▸ **What you have to do**: Everything from the line holding "This screenshot has" to the last line of the material below must be retyped exactly, minus any pictures.

▸ **Source records**:
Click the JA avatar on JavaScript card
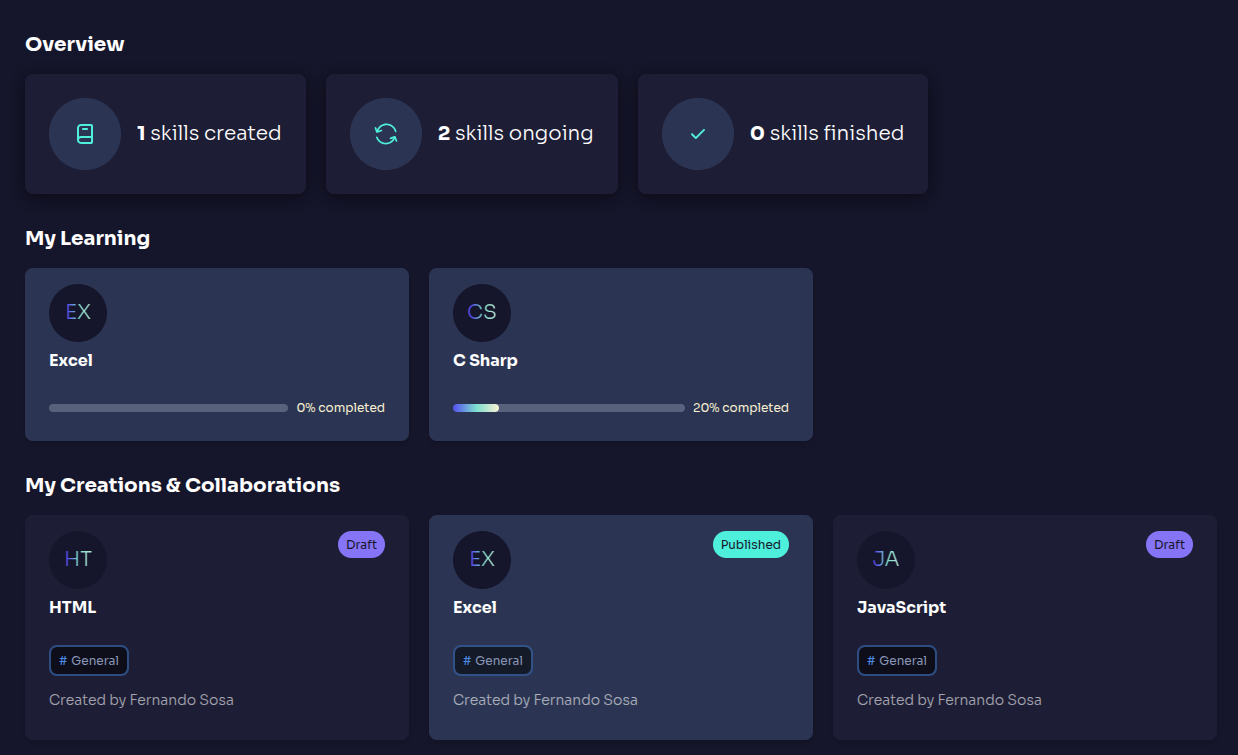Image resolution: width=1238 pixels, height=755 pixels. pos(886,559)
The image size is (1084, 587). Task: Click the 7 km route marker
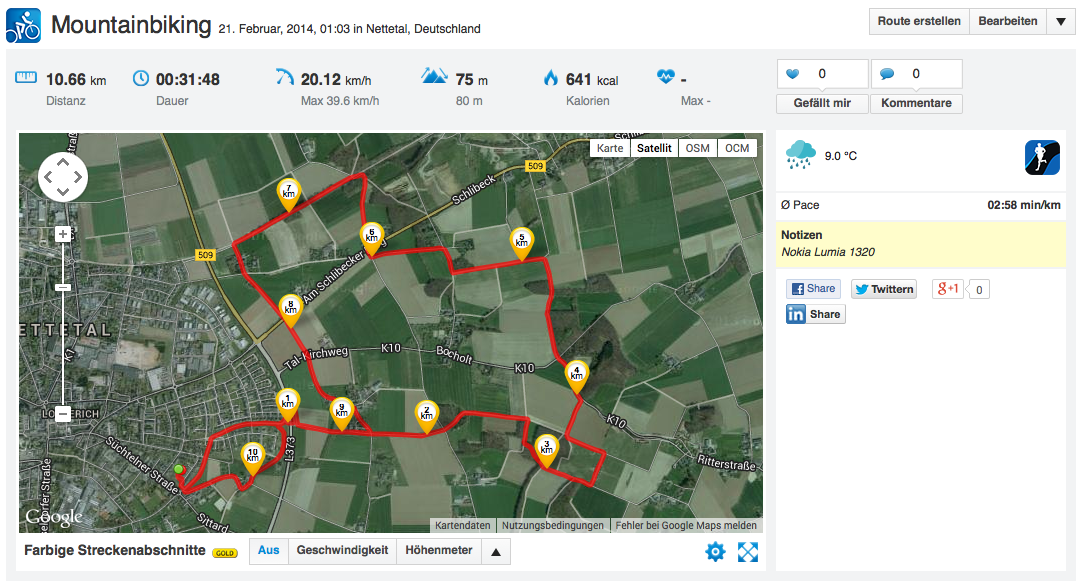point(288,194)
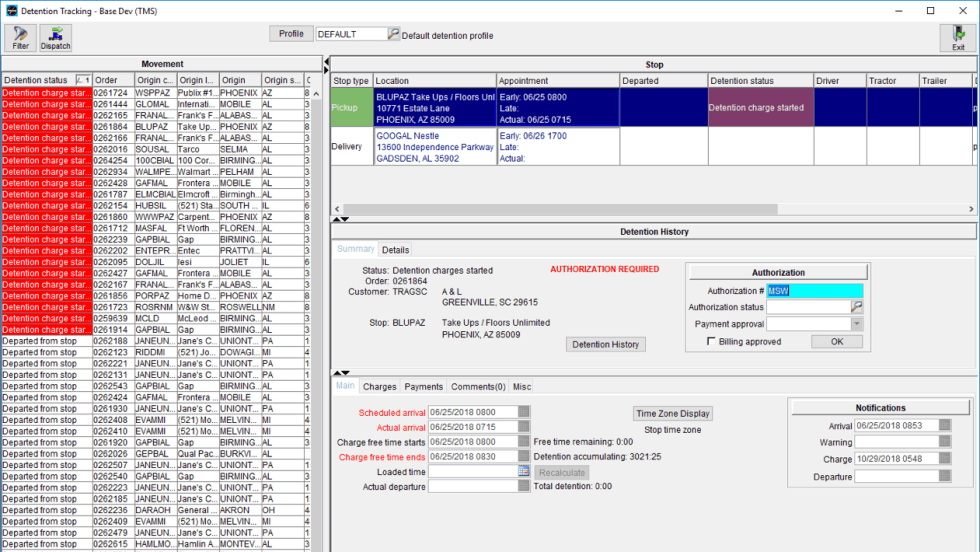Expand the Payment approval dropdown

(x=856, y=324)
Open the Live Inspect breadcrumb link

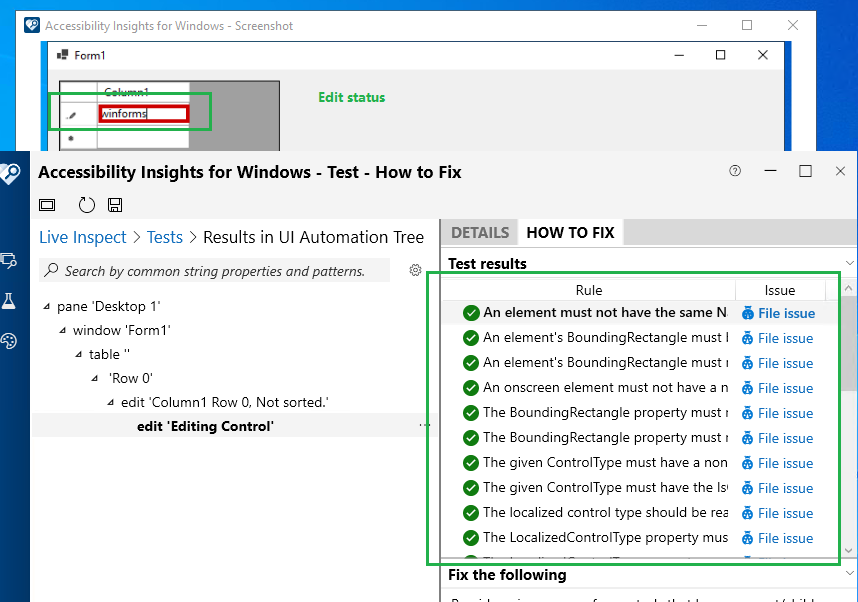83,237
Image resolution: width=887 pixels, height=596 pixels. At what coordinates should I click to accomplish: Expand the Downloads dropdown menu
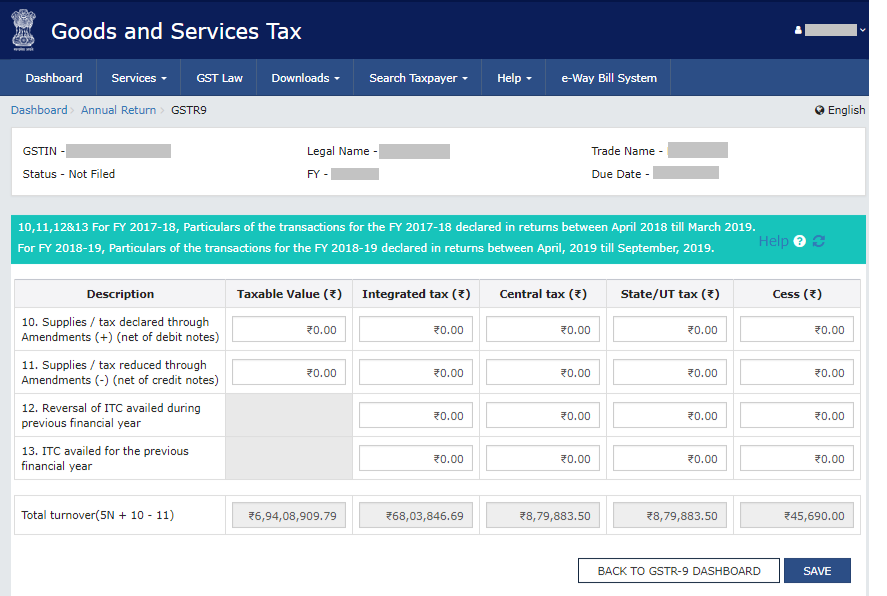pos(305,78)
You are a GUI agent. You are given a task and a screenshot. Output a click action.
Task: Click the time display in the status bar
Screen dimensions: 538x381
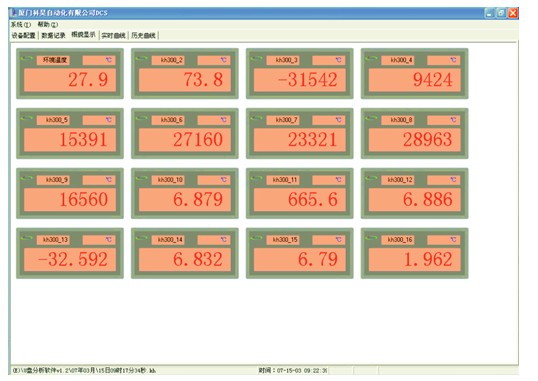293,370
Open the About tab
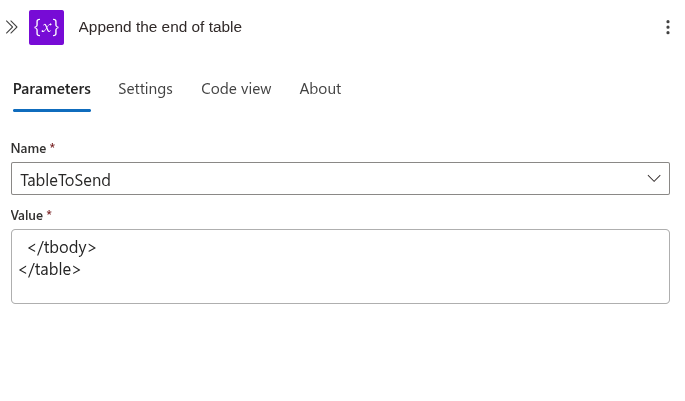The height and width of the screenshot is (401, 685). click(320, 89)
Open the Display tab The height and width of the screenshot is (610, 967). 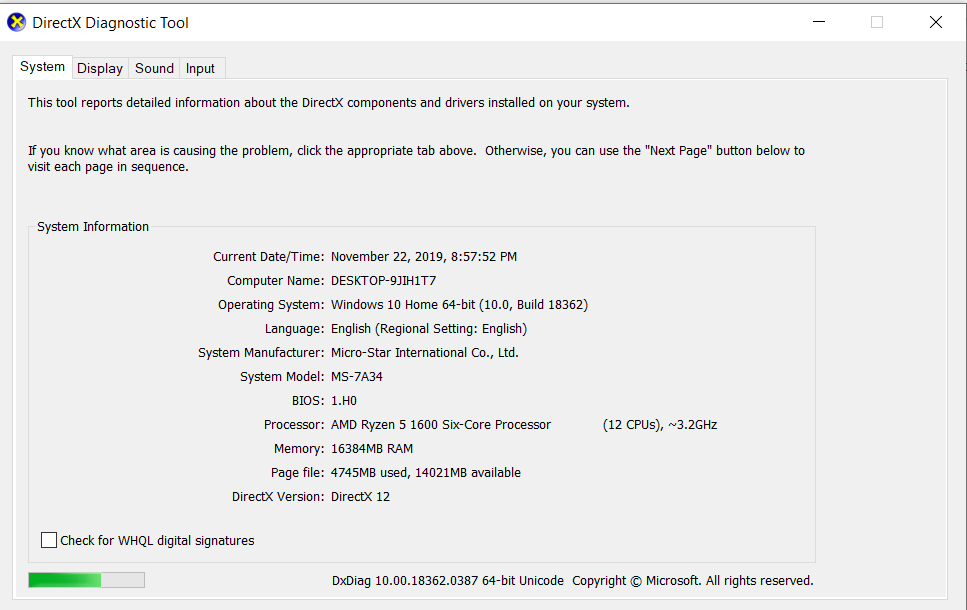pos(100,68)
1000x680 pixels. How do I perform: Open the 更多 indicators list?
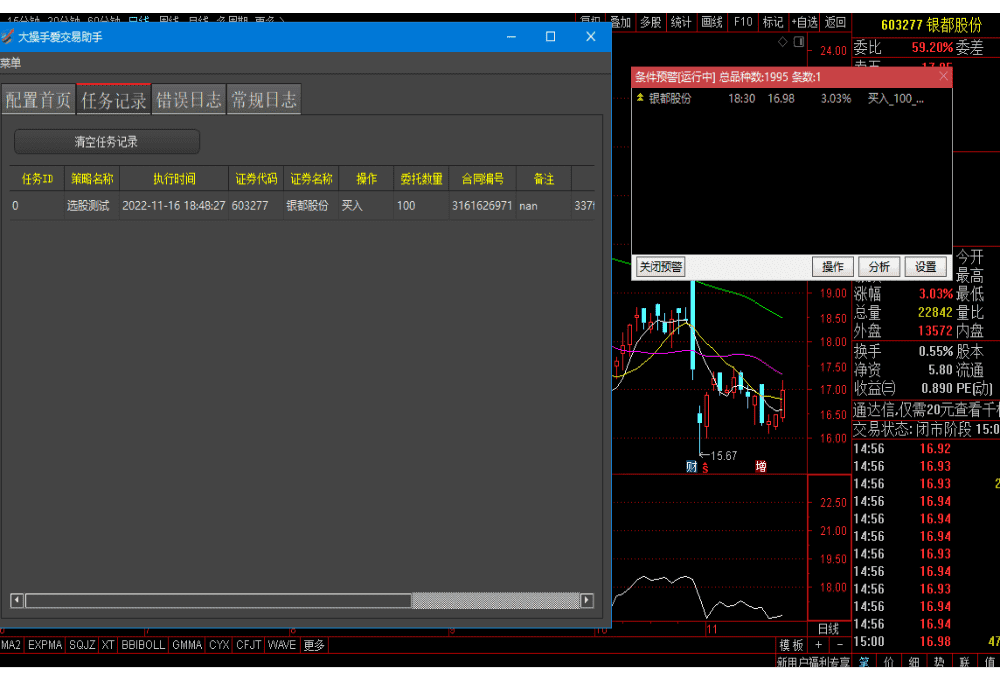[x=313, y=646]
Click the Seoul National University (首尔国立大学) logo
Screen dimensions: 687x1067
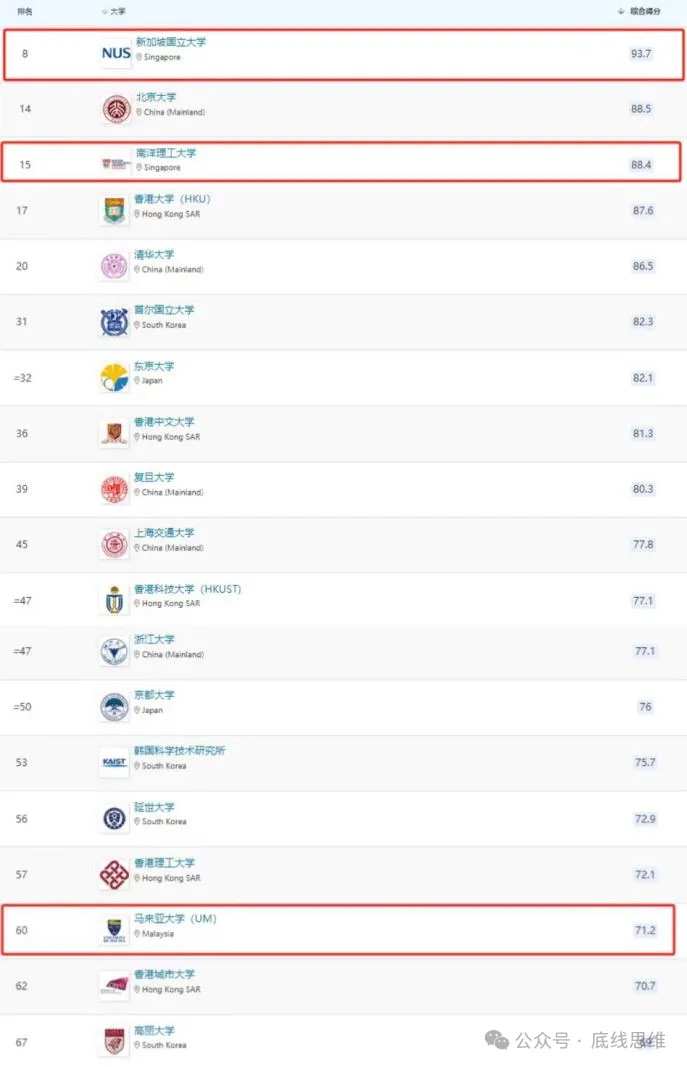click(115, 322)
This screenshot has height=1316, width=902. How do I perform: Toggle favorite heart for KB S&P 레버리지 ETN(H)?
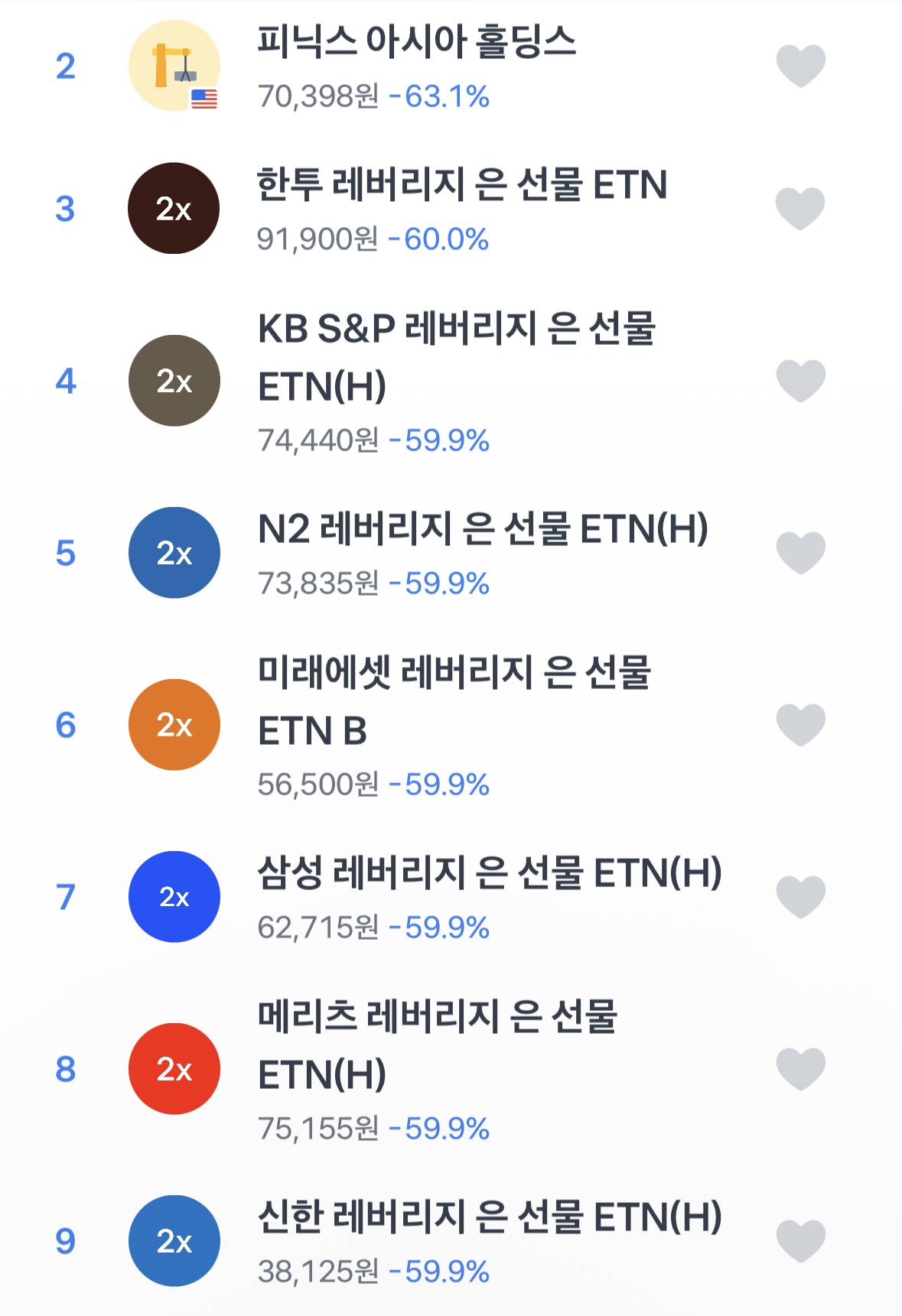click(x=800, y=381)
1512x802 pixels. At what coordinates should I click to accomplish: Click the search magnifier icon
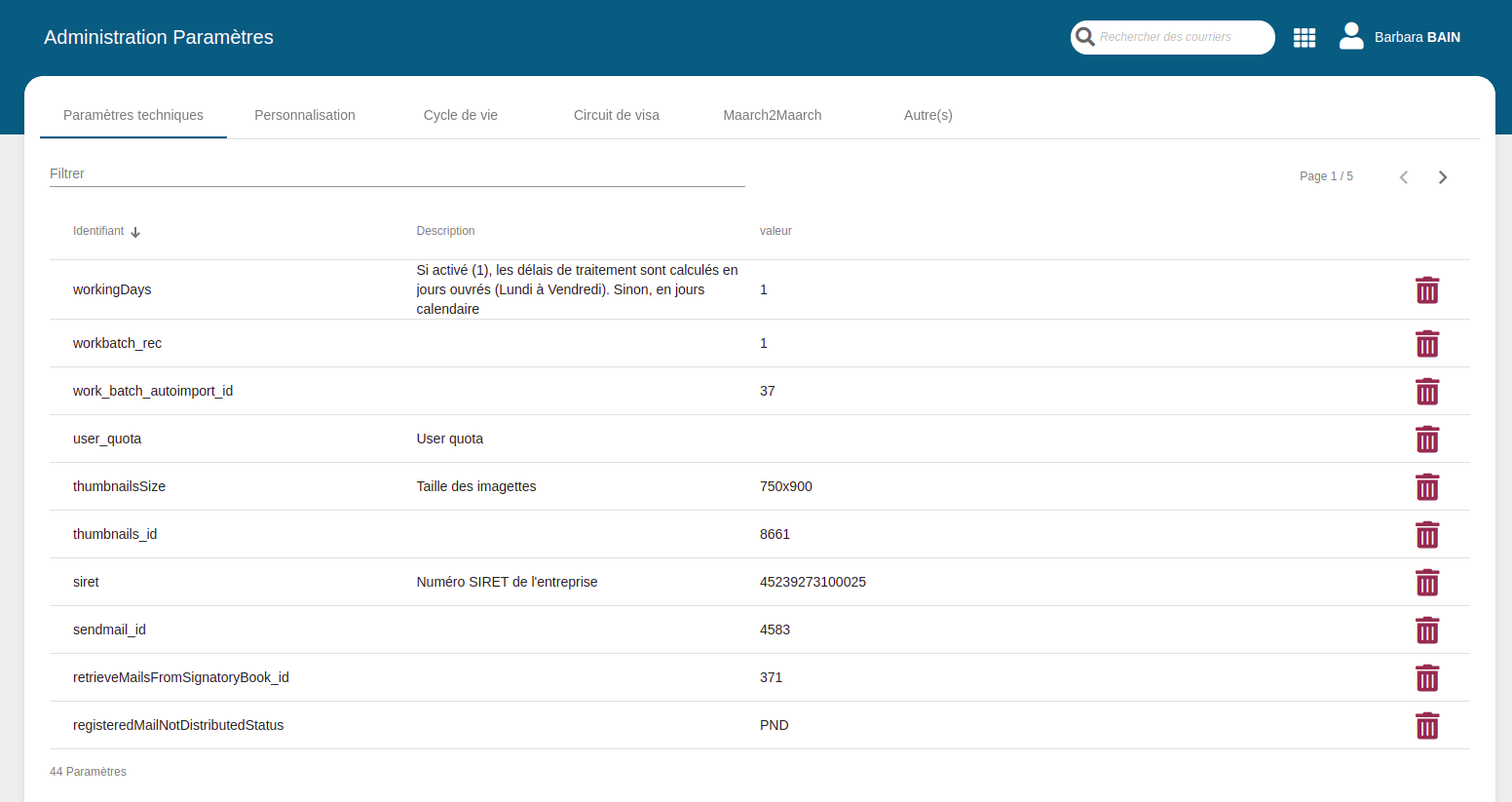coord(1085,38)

▸ **Response below**:
This screenshot has height=1316, width=902. How do I perform: Toggle favorite heart for KB S&P 레버리지 ETN(H)?
click(x=800, y=381)
1512x802 pixels. At what coordinates should I click to accomplish: Click the search magnifier icon
coord(1085,38)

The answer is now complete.